# Limit/Infinitesimal Expression for Probability of a Continuous Random Variable at Any Single Value in Its Support

The following is a lecture slide from a machine learning class: I already have basic understanding of probability, including continuous random variables. And I'm familiar with the typical explanations of why the probability of a continuous random variable at any single value in its support is "almost surely" $0$. However, I'd like further explanation of the limit expression used in the above slide. I've never encountered such an expression (with limits and $dx$), and I think it would increase my understanding by understanding a new way of thinking about the concept.

I would greatly appreciate it if people could please take the time to explain this (in a generalised way).
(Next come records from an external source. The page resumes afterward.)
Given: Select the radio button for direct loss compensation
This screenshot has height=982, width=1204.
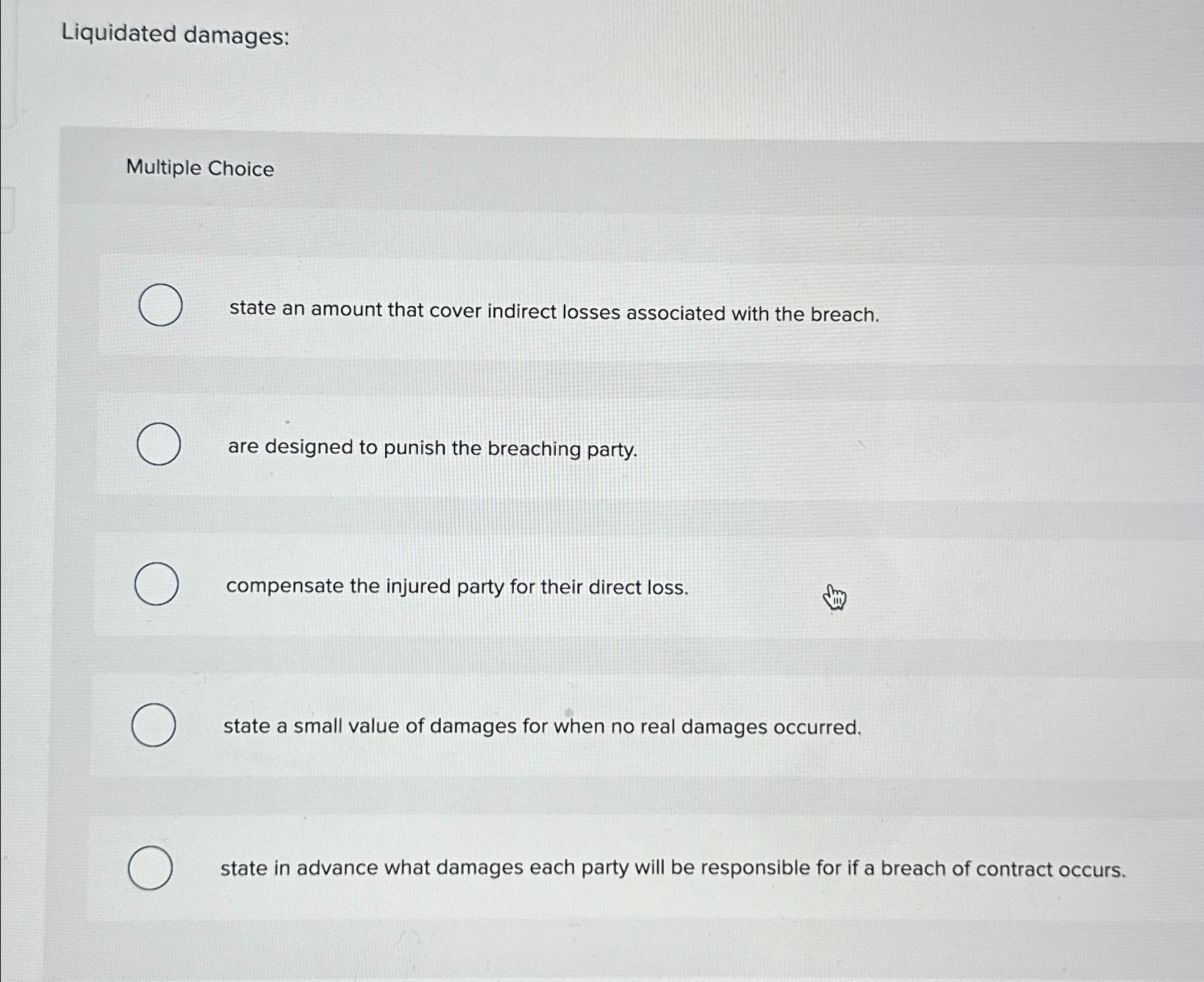Looking at the screenshot, I should pos(159,585).
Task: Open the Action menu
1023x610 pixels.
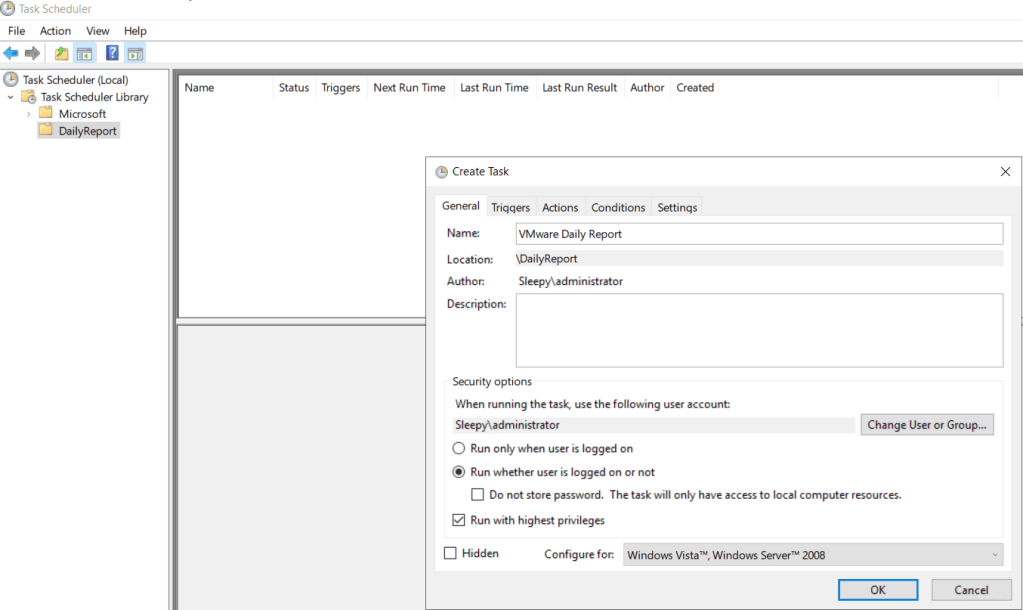Action: [55, 31]
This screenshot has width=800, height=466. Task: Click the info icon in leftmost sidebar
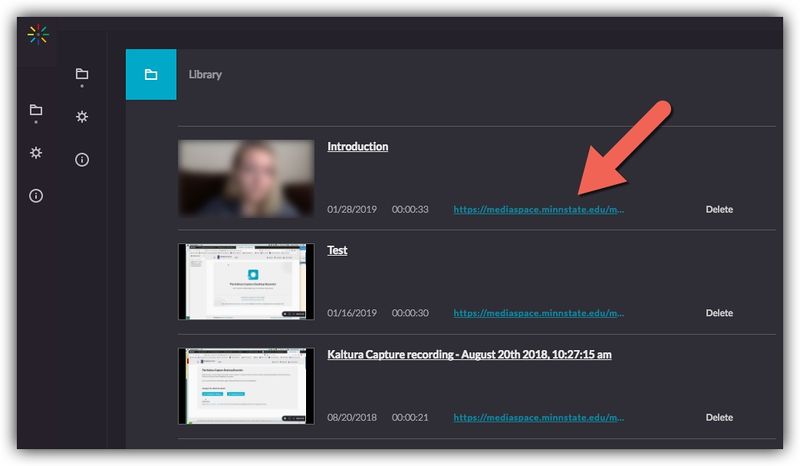click(36, 196)
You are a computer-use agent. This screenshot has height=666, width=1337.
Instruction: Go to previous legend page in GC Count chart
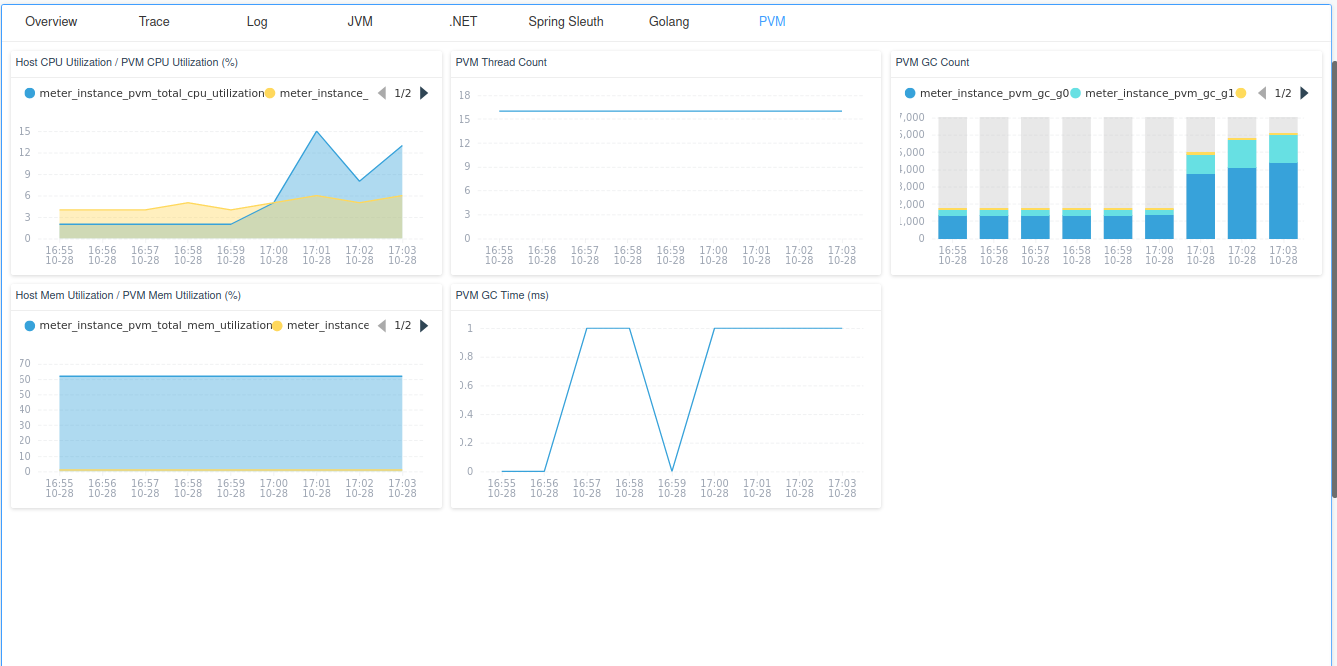click(x=1261, y=93)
EDIT: I found a section in my textbook Introduction to Probability, by Blitzstein and Hwang, that indicates that the use of $dx$ in the slide is incorrect:

• The probability isn't almost surely $0$. It is $0$. The phrase "almost surely" appears in the context "The variable almost surely doesn't take this particular value", which is another way of saying that the probability of the variable taking that particular value is $0$. – joriki Jul 7 '18 at 13:11
• @joriki So is it used incorrectly in the accepted answer to this question, or did I just misstate it? math.stackexchange.com/questions/1259928/… – The Pointer Jul 7 '18 at 13:13
• I'm afraid it is, though I hesitate to say that, because Graham is usually very precise and the fact that he wrote it makes me wonder whether I might be wrong :-) But e.g. the Wikipedia article on "almost surely" consistently uses the term as I've described and not how it's used in that answer. – joriki Jul 7 '18 at 13:18
• @joriki Ahh, ok. Thank you for the clarification. :) – The Pointer Jul 7 '18 at 13:20
• @joriki - To me, the issue with the slide is that he declares it to be a density, and then (informally?) uses the form of a distribution when writing the limit - shouldn't it be something like an integral from 20.5-dx/2 to 20.5+dx/2? – John Polcari Jul 7 '18 at 14:04

For continuous RV’s, I separately define a probability density ${p_x}\left( x \right)$ and a distribution function ${P_x}\left( x \right)$, where $${p_x}\left( x \right) = \frac{{d{P_x}\left( x \right)}}{{dx}}$$ and $$P\left( x \right) = \int\limits_{ - \infty }^x {dy\,{p_x}\left( y \right)}$$ Now, the density has a nonzero value at any single value in the support. My definition of “probability” is $$Prob\left( {{x_L} \le x \le {x_U}} \right) = \int\limits_{{x_L}}^{{x_U}} {dy\,{p_x}\left( y \right)} = P\left( {{x_U}} \right) - P\left( {{x_L}} \right)$$ so that, almost surely $$Prob\left( {{x_B} \le x \le {x_B}} \right) = 0$$ I add the almost surely as a caveat against the possibility that the density includes a delta function, in which case (in my vernacular) the probability at that particular value is indeed nonzero.
Now the slide declares $P\left( X \right)$ to be a density with nonzero value 0.125 at $X = 20.5$. If that is the case, my rendering of the appropriate limit would be $$\mathop {\lim }\limits_{dx \to 0} \frac{{\int\limits_{20.5 - {{dx} \mathord{\left/ {\vphantom {{dx} 2}} \right.} 2}}^{20.5 + {{dx} \mathord{\left/ {\vphantom {{dx} 2}} \right.} 2}} {dYP\left( Y \right)} }}{{dx}} \approx \mathop {\lim }\limits_{dx \to 0} \frac{{P\left( {20.5} \right)dx}}{{dx}} = P\left( {20.5} \right) = 0.125$$ All in all, a bit of a tempest in a teapot, but it helps to keep the nomenclature precise.